══ Source material

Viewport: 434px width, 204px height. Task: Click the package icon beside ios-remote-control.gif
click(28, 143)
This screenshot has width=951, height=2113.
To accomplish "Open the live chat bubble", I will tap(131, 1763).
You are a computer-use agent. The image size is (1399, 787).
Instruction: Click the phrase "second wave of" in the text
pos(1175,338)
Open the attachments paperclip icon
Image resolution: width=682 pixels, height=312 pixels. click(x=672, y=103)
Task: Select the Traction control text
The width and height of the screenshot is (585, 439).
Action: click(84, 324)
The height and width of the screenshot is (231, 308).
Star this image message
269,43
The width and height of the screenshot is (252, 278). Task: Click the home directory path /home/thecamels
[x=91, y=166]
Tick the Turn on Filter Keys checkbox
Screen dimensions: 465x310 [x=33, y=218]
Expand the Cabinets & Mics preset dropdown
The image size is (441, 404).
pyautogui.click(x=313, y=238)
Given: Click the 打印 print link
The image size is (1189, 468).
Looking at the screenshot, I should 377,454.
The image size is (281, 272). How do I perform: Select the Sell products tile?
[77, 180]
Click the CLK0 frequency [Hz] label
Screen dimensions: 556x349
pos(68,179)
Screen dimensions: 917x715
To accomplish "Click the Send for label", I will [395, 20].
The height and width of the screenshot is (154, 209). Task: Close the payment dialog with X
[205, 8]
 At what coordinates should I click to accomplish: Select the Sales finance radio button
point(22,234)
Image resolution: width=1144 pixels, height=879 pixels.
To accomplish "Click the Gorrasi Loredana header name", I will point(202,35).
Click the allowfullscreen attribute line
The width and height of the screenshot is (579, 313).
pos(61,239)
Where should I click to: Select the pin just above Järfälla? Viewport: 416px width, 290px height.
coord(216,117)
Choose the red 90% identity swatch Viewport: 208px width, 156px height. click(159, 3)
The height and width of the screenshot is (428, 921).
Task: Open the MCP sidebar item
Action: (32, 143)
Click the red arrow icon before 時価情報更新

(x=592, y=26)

════

Activity: Each line above must be reproduced exactly as it stands.

Written answer:
Viewport: 434px width, 204px height. Task: Click the package icon beside ios-remote-control.gif
click(28, 143)
This screenshot has width=951, height=2113.
To accomplish "Open the live chat bubble", I will tap(131, 1763).
You are a computer-use agent. The image size is (1399, 787).
Instruction: Click the phrase "second wave of" in the text
pos(1175,338)
Open the attachments paperclip icon
Image resolution: width=682 pixels, height=312 pixels. click(x=672, y=103)
Task: Select the Traction control text
The width and height of the screenshot is (585, 439).
Action: click(84, 324)
The height and width of the screenshot is (231, 308).
Star this image message
269,43
The width and height of the screenshot is (252, 278). Task: Click the home directory path /home/thecamels
[x=91, y=166]
Tick the Turn on Filter Keys checkbox
Screen dimensions: 465x310 [x=33, y=218]
Expand the Cabinets & Mics preset dropdown
The image size is (441, 404).
pyautogui.click(x=313, y=238)
Given: Click the 打印 print link
The image size is (1189, 468).
Looking at the screenshot, I should 377,454.
The image size is (281, 272). How do I perform: Select the Sell products tile?
[77, 180]
Click the CLK0 frequency [Hz] label
Screen dimensions: 556x349
pos(68,179)
Screen dimensions: 917x715
To accomplish "Click the Send for label", I will [395, 20].
The height and width of the screenshot is (154, 209). Task: Close the payment dialog with X
[205, 8]
 At what coordinates should I click to accomplish: Select the Sales finance radio button
point(22,234)
Image resolution: width=1144 pixels, height=879 pixels.
To accomplish "Click the Gorrasi Loredana header name", I will point(202,35).
Click the allowfullscreen attribute line
The width and height of the screenshot is (579, 313).
pos(61,239)
Where should I click to: Select the pin just above Järfälla? Viewport: 416px width, 290px height.
coord(216,117)
Choose the red 90% identity swatch Viewport: 208px width, 156px height. click(159, 3)
The height and width of the screenshot is (428, 921).
Task: Open the MCP sidebar item
Action: (32, 143)
Click the red arrow icon before 時価情報更新

(x=592, y=26)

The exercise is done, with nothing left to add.